Kritacolor library re-licensing
Cyrille Berger
cberger at cberger.net
Fri Jun 23 14:34:16 CEST 2006
> > Making the conclusion that companies want to sell plugins for gimp
> > instead of for krita, right? Why is that a problem, exactly?
Maybe it's not a problem if gimp get all the attention, I don't know. The one
advantage of being less known is that we get less bashing and annoying people
who come to tell us how we should do things :D
> Why is it a problem when there are companies that want to sell
> closed-source plugins for Krita, making money off of our hard work?
It becomes a problem if a company add three small values plugins, and add a
piece of code that prevent copy of krita (not the plugin themself the whole
app), call it Painter Plus Ultra Cool and sell the whole box 1000$ (believe
me it happens with some successfull open source of software, except that in
the case I know they only bother to change the name of the apps). That would
be a problem, but GPL or LGPL or GPL with exceptions won't prevent this to
happen.
But if a company develops in his own time, putting a large amount of effort to
develop a very cool plugin for Krita. I won't see that as a thief of our hard
work.
My involvement with Krita is not for free, sure I don't receive money for
that, but is all about money ? My choice was to be paid not in money, but in
becoming part of community, receiving contribution to my code from other
people, having people ready to answer technical question for free, talk about
design, etc... But I can really imagine someone preferring to get money
instead of that.

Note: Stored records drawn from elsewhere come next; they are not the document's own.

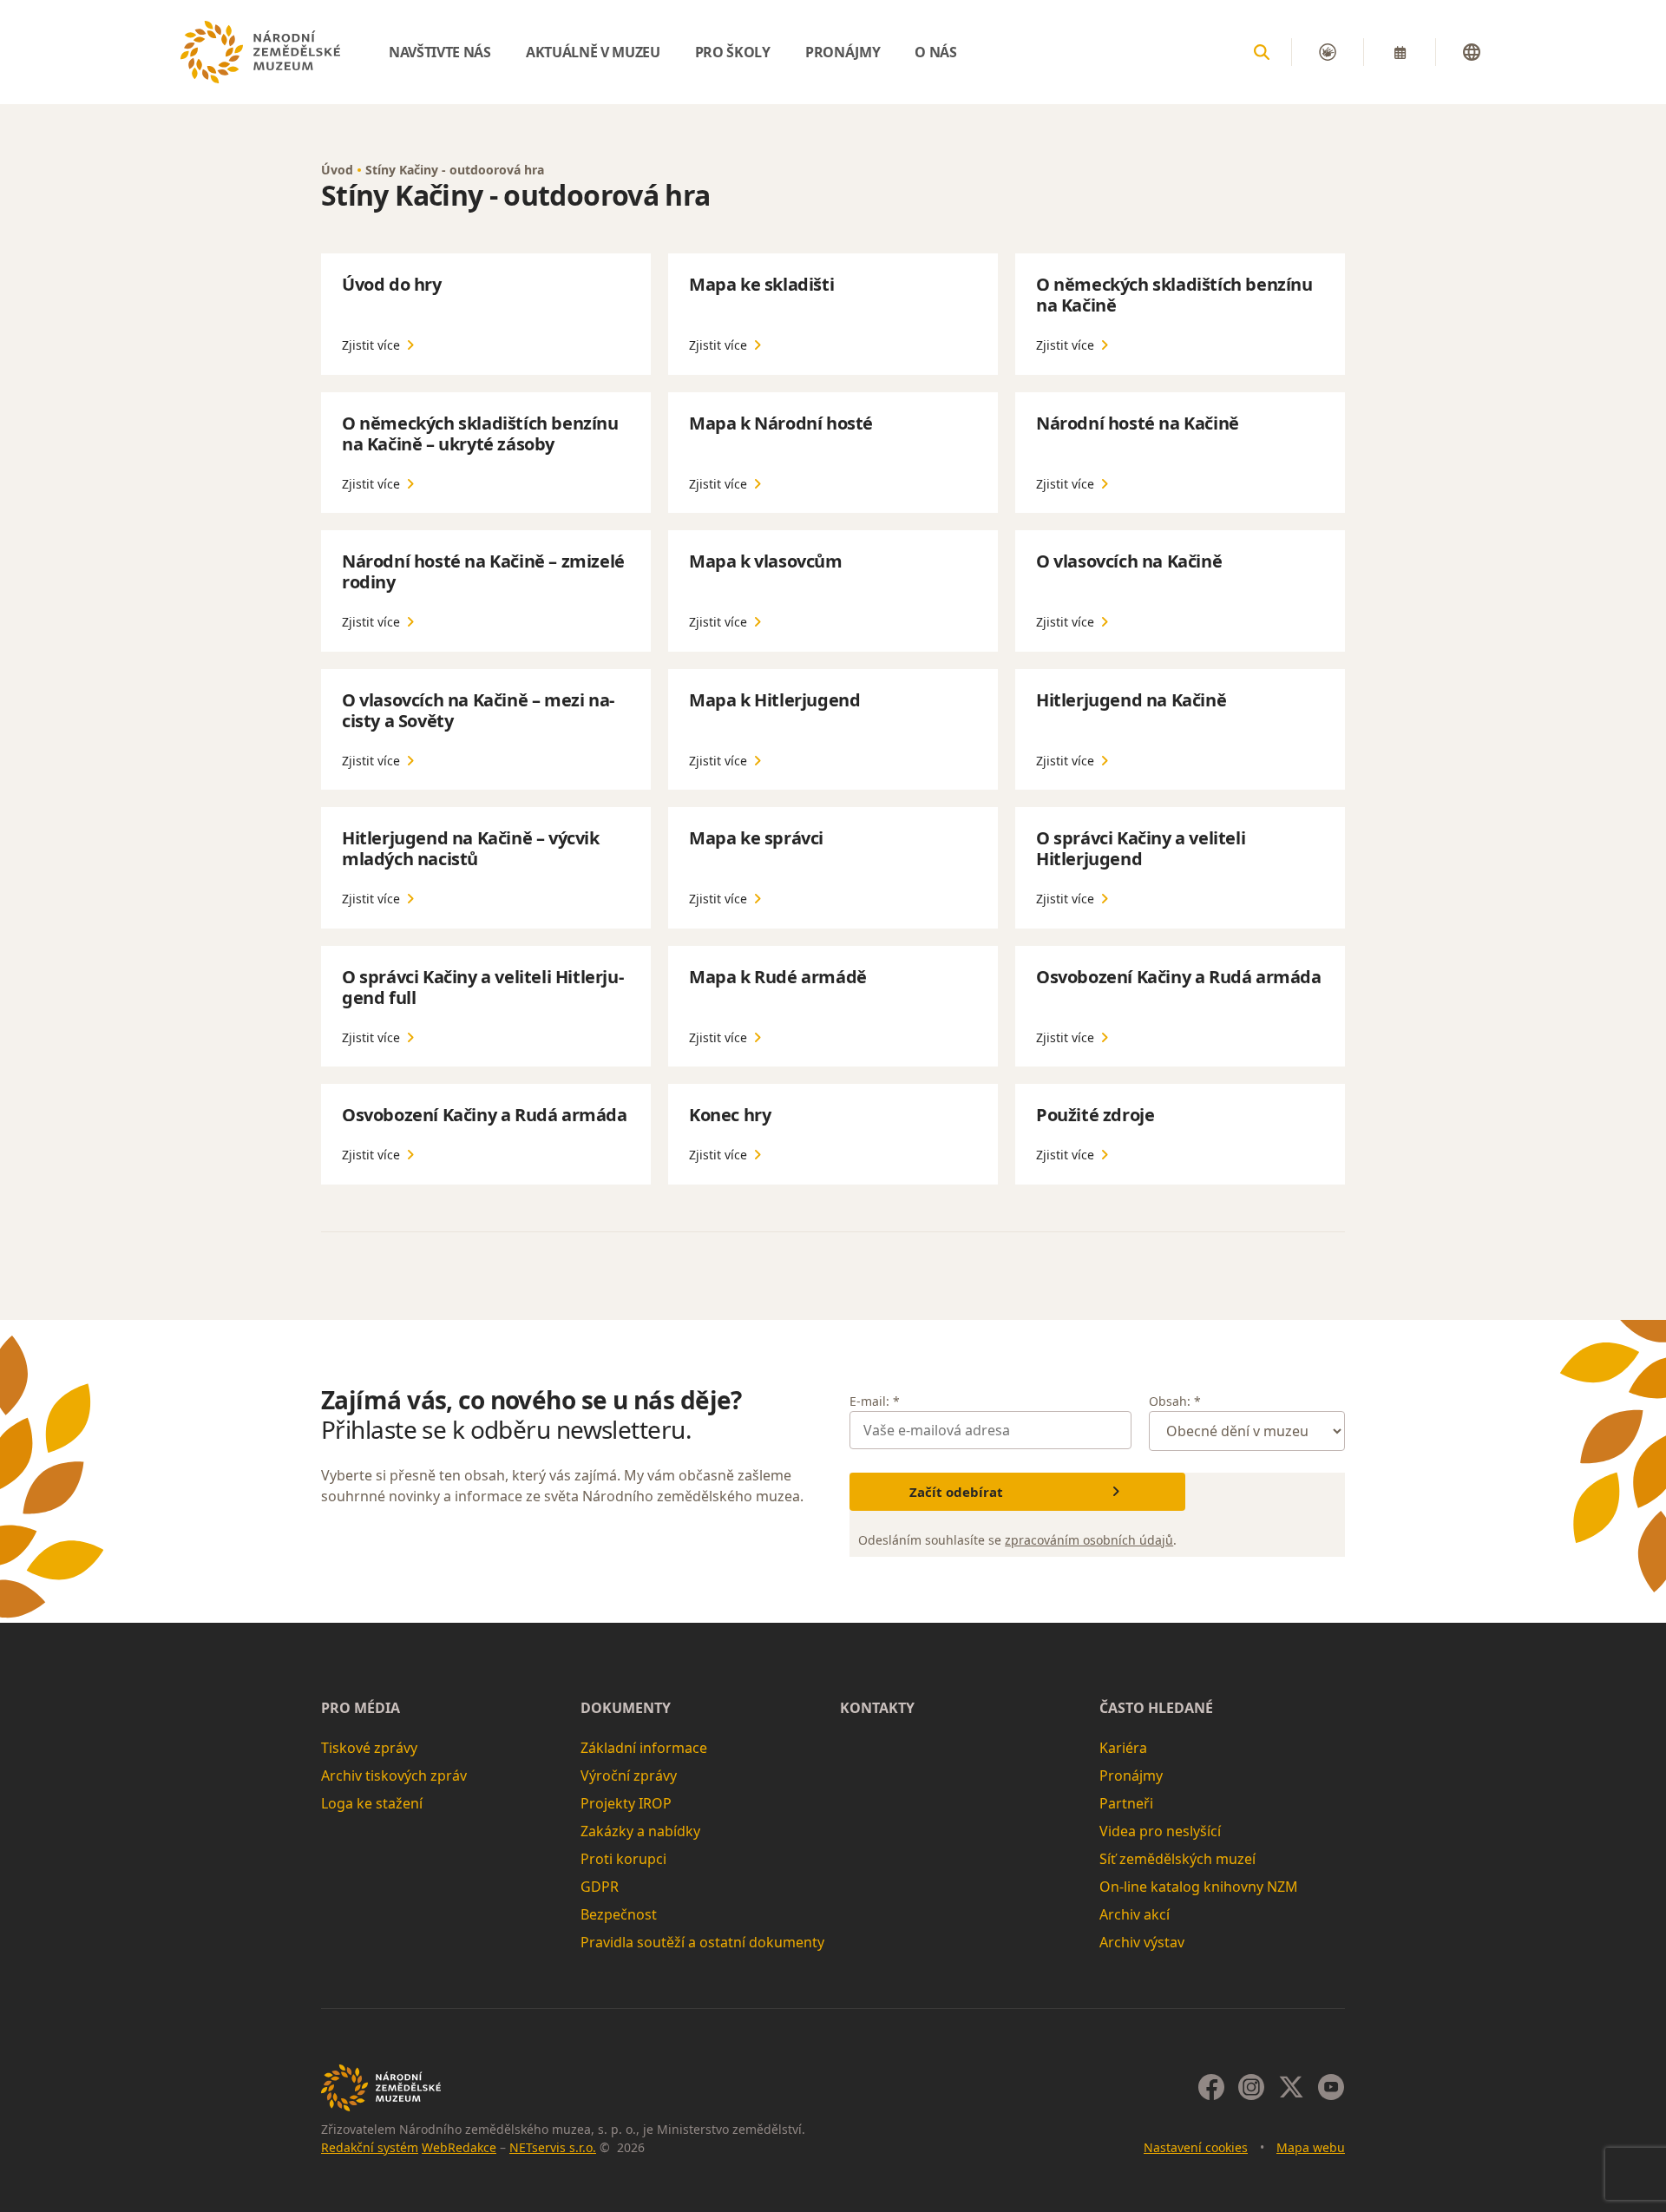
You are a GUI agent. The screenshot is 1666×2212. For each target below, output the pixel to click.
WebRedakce (459, 2147)
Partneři (1126, 1803)
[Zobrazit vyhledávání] (1261, 52)
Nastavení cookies (1196, 2147)
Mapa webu (1310, 2147)
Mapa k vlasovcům (766, 561)
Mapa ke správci (756, 838)
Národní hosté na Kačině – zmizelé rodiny (483, 571)
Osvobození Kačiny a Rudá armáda (1179, 976)
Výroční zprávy (628, 1775)
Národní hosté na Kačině (1137, 423)
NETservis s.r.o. (552, 2147)
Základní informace (643, 1747)
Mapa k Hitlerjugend (774, 700)
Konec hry (730, 1114)
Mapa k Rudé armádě (778, 976)
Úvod (337, 169)
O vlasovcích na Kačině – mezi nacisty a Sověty (478, 710)
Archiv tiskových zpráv (394, 1775)
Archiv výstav (1141, 1942)
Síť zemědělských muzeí (1177, 1858)
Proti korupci (623, 1858)
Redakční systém (369, 2147)
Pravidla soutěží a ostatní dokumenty (702, 1942)
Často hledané (1156, 1707)
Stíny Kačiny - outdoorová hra (454, 169)
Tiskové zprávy (369, 1747)
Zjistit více (371, 345)
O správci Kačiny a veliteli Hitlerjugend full (483, 987)
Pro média (360, 1707)
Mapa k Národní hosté (781, 423)
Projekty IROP (626, 1803)
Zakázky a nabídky (640, 1831)
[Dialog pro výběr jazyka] (1472, 52)
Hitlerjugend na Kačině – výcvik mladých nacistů (471, 848)
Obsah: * (1175, 1401)
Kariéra (1123, 1747)
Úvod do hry (392, 284)
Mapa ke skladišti (761, 284)
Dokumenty (625, 1707)
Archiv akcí (1134, 1914)
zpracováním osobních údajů (1089, 1540)
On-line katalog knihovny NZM (1198, 1886)
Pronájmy (1131, 1775)
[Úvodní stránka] (260, 52)
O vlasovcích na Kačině (1129, 561)
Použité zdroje (1095, 1114)
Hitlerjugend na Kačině (1131, 700)
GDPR (599, 1886)
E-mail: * (874, 1401)
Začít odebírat (956, 1491)
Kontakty (877, 1707)
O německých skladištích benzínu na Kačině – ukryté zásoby (480, 433)
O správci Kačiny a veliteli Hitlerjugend (1140, 848)
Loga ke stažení (372, 1803)
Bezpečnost (618, 1914)
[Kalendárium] (1399, 52)
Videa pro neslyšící (1160, 1831)
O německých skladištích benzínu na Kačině (1174, 294)
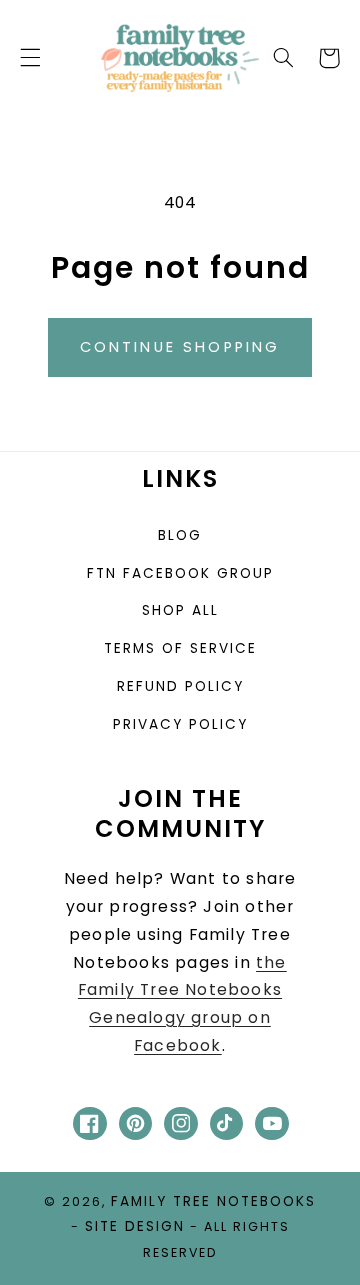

And if a company contact me, to get help, they will have to
give something back to me or krita, either money or code. That's my vision
and my personal opinion, you may agree or not :)
> Do we really need those companies to make Krita a success?
no, but it can help.
> Before you answer; search for photoshop plugins and note how many there
> are which are created by professional companies versus versions that are
> shareware or any of the other almost-free licenses that are common on
> Windows.
To get the Photoshop SDK, you need to pay a membership fee of 200$, not that
expensive for shareware, but your request to get it has to be accepted by
Adobe ! And last but not least, you have to sign a NDA. Those things must
have discourage a lot of people.
> Also note that Gimp has plenty of plugins.
The question is not to get plenty of plugins, it's to get advertisement and or
have company provide support for krita.
> Jumping to the conclusion that we will not have plugin writers _because_
> of the license seems premature. I don't see any evidence of that.
> And I think that should be well established before any suggestion is made
> to change the license.
Once we can't change it, because some of the developers are gone ?
PS: I didn't say that GTK get more use than Qt outside the open source world,
but that "Gnome" gets more support from companies than "KDE" and maybe the
truth is hidden in all slashdot's like site and that they only publish about
the link between Gnome and corporate, and hide all news related to KDE.